Using a combination of tissue clearing methods and Bessel beam optics, Long et al. describe a new FISH method that allows imaging and quantification of mRNA throughout an entire whole-mount adult Drosophila brain, opening up gene expression studies in the fly nervous system with unprecedented resolution and scale (Nat. Methods 14, 703–706; 2017).

Patching up poor blood flow

Ischemia is a leading cause of mortality worldwide, but treatment options are often inadequate (or contraindicated) for certain patients. Using 3D printing of endothelial cells, organized into pre-designed fibrin patches, Mirabella et al. provide a novel method to induce therapeutic levels of angiogenesis in a variety of ischemic conditions (Nat. Biomed. Eng. 1, 0083; 2017).

Using a mouse hindlimb ischemia model, as well as a mouse model for myocardial infarction, the group demonstrate that their implanted 3D patches can significantly improve blood flow in ischemic limbs, as well as rescue cardiac function in damaged hearts. The paper provides an important proof-of-principle for the technology, which could help improve how life-threatening ischemia is treated in humans.

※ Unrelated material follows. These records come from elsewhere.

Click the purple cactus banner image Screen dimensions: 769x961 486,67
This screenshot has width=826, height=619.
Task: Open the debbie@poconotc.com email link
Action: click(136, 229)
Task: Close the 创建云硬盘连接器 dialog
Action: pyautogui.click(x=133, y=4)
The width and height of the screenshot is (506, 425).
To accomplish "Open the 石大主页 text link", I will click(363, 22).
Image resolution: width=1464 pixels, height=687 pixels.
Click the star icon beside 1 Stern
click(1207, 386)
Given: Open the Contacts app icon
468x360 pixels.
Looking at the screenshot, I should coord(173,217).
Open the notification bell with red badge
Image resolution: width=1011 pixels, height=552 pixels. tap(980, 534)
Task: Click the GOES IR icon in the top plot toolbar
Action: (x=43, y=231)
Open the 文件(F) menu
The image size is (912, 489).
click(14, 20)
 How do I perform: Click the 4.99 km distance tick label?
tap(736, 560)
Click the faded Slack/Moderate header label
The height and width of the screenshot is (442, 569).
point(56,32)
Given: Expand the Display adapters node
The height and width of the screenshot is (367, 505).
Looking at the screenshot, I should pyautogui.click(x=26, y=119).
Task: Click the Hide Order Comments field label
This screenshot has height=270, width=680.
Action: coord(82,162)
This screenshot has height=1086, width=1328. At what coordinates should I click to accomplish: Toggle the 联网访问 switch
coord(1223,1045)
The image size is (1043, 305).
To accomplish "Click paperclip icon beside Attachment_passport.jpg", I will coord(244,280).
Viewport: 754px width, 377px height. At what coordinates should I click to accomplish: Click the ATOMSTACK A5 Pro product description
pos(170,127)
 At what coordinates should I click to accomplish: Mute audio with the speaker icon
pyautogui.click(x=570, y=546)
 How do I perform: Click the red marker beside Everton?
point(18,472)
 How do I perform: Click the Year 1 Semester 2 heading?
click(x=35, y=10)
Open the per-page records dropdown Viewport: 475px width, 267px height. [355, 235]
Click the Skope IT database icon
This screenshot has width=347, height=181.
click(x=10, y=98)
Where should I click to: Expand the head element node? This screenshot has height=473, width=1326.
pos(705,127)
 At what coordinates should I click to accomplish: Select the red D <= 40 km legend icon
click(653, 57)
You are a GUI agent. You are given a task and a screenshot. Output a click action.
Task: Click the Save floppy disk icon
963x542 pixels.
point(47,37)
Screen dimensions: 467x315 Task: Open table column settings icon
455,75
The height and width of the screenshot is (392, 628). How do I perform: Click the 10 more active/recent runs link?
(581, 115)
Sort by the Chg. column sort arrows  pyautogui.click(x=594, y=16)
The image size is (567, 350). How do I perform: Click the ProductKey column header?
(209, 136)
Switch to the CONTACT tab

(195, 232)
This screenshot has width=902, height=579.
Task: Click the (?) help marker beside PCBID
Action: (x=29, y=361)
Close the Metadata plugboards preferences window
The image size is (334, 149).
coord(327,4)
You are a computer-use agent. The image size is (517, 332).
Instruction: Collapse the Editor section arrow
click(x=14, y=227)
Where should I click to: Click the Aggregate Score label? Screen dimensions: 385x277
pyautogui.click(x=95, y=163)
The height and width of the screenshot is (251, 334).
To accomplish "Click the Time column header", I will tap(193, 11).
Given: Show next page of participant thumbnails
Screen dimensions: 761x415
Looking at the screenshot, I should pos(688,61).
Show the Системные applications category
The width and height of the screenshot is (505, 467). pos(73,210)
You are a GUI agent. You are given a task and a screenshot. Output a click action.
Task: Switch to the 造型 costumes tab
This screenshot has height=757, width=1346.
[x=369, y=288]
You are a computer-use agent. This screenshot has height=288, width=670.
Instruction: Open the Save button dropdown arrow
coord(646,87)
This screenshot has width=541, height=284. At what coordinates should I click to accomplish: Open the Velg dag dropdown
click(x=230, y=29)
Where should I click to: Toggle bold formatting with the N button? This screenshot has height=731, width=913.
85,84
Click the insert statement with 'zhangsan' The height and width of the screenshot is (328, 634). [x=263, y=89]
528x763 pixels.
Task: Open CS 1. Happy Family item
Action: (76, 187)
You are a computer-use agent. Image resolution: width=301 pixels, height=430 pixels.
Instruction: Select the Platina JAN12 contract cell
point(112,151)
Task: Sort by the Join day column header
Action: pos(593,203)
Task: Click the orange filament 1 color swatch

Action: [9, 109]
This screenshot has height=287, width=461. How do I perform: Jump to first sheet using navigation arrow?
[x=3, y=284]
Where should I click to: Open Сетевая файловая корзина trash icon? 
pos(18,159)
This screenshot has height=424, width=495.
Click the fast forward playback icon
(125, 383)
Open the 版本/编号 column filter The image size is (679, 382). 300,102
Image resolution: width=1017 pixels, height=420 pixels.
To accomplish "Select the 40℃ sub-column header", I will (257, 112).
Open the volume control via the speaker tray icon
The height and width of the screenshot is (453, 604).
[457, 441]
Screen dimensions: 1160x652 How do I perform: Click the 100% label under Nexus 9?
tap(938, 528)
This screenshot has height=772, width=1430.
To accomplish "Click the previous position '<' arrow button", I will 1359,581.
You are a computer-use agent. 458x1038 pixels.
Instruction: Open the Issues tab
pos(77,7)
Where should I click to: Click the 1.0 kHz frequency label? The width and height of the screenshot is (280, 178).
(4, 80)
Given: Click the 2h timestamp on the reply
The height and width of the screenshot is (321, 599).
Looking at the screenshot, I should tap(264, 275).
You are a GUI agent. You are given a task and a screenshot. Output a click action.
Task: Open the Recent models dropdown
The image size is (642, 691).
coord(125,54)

Neonatal drug exposure influences hippocampal development

Evidence is accumulating that early postnatal exposure to anesthetics can have detrimental effects on brain development. In new work published in PLoS Biology, a group led by C. David Mintz at the Johns Hopkins University School of Medicine studied this issue in more detail, to try and extract a mechanistic basis for anesthetic-induced changes to young brains (PLoS Biol. 15, e2001246; 2017).

Using in vivo imaging of developing dendrites in dentate gyrus granule cells (DGCs) of the hippocampus, the team found that exposure to clinically relevant levels of the gas anesthetic isoflurane in neonatal mice generated abnormal dendritic arbors and spines in DGCs, and that inhibition of the mTOR signalling pathway could reverse these changes. Further, using learning paradigms, they demonstrate that the changes in dendrites were accompanied by behavioral deficits, which could also be reversed by inhibiting the mTOR pathway.

Early stressors impact worm sperm

The sperm of C. elegans typically has no problem finding an oocyte to fuse with in the hermaphrodite reproductive tract, but new research from Michael Miller's lab at the University of Alabama School of Medicine shows that early stressors can cause specific circuits to activate and negatively impact sperm's navigation (PLoS Biol 15, e2002047; 2017).

Using an imaging platform that allowed them to directly visualize sperm movement in vivo, the team discovered a chemosensory pathway that counteracts the negative impact of hyperoxic environmental conditions on sperm navigation. The authors suggest the mechanism may serve as a systemic response to challenging environmental conditions that could impact male worm fertility.